Ongoing instability in the Middle East continues to place pressure on global fuel markets and shipping operations. As reported by ShippingWatch, Brent crude oil prices have climbed above the USD 100 mark for the first time since the outbreak of the war in Ukraine.
Citing The Wall Street Journal, ShippingWatch reported that Saudi Arabia remains concerned over sustained high oil prices, cautioning that excessive price levels could trigger a global recession or result in shifts in consumer behavior that permanently reduces a reliance on oil.
The closure of the Strait of Hormuz, which sees about one‑fifth of global oil supply move through its waters, has sent crude prices sharply higher, directly inflating bunker fuel costs across key trade lanes. Asian markets, which rely heavily on fuel imports from the Middle East, are particularly exposed. Their bunker costs often exceed those found in Europe or the United States.
As reported by The Loadstar, intra‑Asia freight rates increased by 10% over the final two weeks of March, brought on by rising bunker fuel costs. In its latest assessment, Drewry reported that its Intra-Asia Container Index increased by 28% in the first week of April, standing 29% higher than a year ago.
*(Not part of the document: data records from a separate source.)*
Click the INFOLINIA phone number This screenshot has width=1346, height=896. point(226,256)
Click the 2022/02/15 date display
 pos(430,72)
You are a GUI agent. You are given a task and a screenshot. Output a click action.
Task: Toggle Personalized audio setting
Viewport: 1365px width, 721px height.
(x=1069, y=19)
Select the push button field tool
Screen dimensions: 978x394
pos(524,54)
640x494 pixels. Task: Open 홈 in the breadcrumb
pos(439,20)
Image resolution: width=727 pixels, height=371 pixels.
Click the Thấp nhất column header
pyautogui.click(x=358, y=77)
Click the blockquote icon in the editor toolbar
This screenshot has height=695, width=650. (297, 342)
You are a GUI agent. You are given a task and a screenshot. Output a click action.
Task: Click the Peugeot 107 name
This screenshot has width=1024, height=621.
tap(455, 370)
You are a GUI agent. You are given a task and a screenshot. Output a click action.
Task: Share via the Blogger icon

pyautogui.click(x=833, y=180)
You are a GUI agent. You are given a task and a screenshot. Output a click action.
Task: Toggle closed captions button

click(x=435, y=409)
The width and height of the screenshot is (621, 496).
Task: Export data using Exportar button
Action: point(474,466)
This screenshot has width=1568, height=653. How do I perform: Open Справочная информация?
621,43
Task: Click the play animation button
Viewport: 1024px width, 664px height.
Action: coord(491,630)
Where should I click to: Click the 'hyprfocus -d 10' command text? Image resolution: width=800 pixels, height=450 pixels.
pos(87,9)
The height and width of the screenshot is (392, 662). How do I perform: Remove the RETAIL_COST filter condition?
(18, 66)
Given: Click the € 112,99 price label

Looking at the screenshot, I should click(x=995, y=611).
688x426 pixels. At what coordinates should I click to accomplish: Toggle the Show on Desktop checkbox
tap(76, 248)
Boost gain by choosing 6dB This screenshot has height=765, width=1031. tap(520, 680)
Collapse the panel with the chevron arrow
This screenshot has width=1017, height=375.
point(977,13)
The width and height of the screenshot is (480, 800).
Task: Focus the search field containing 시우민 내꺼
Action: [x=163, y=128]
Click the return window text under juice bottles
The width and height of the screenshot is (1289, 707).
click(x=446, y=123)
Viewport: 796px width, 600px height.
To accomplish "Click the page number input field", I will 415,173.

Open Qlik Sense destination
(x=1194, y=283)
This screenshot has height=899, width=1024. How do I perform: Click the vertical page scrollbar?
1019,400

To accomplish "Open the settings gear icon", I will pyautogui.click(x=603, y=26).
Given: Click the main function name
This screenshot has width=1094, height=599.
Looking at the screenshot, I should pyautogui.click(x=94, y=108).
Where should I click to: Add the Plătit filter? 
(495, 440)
The Loadstar, citing data from Clarksons, reported that container ship operators have reduced average sailing speeds by approximately 2% to offset rising fuel costs.
Meanwhile, as reported by American Shipper, Hapag‑Lloyd CEO Rolf Habben Jansen estimated additional weekly operating costs of up to USD 50 million, which he said are tied to higher bunker prices, increased insurance premiums, and rising container storage fees.
According to a report by gCaptain, Maersk CEO Vincent Clerc noted that carriers are increasingly forced to refuel at alternative ports, often incurring elevated “war zone” premiums. These conditions are prompting carriers to reassess how they source and distribute fuel across their networks.
More recently, the U.S. Federal Maritime Commission (FMC) rejected requests from several carriers to waive the 30-day notice period to implement emergency fuel surcharges in connection with the Middle East conflict. Laura DiBella, Chairman of the FMC, said in her statement, “In my view, when a carrier seeks special permission to reduce the 30 days’ notice period for a surcharge, the carrier should demonstrate how its increased costs are linked to the dollar amount of the proposed surcharge. An assertion that there are increased costs, without any data on what those costs are, how long they may last, and what steps the carrier is taking to mitigate them, is insufficient in demonstrating good cause.”